— Start Document excerpt —

You are viewing a plain text version of this content. The canonical link for it is here.
Posted to dev@lenya.apache.org by so...@gmail.com on 2005/04/15 06:43:24 UTC

BUG FIX for Lucene Indexing

File:
\apache-lenya-1.2.2\build\lenya\webapp\WEB-INF\classes\org\apache\lenya\lucene\index\configuration2xslt.xsl

Add the following line:
<xsl:template match="namespace"/>

Without it, adding the language to the lucene index returns:
"http://apache.org/cocoon/lenya/page-envelope/1.0
http://purl.org/dc/elements/1.1/ en"
With the line, the request returns:
"en"

I can not think of any reason to include namespaces in the data.

(I am rebuilding Publication Search, and will post the instructions to
the User ML.  Many files are requiring many changes.  I'll post
obvious bug fixes here.)

— End Document excerpt —
— Start Supplied material —

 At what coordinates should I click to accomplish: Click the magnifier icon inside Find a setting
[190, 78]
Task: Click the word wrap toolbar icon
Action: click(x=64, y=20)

— End Supplied material —

## Problems to work on
- a) Answer from the Lucene indexing bug fix post:
(i) What is the name of the file to be edited?
(ii) What line should be added to it?
(iii) Once the line is added, what does the request return?
- b) In the file path given in the Lucene indexing bug fix post, list every folder name that falls between "classes" and the file name, in order.
None of the material above is needed here.

## Answers given
- a)
(i) configuration2xslt.xsl
(ii) <xsl:template match="namespace"/>
(iii) "en"

- b) org, apache, lenya, lucene, index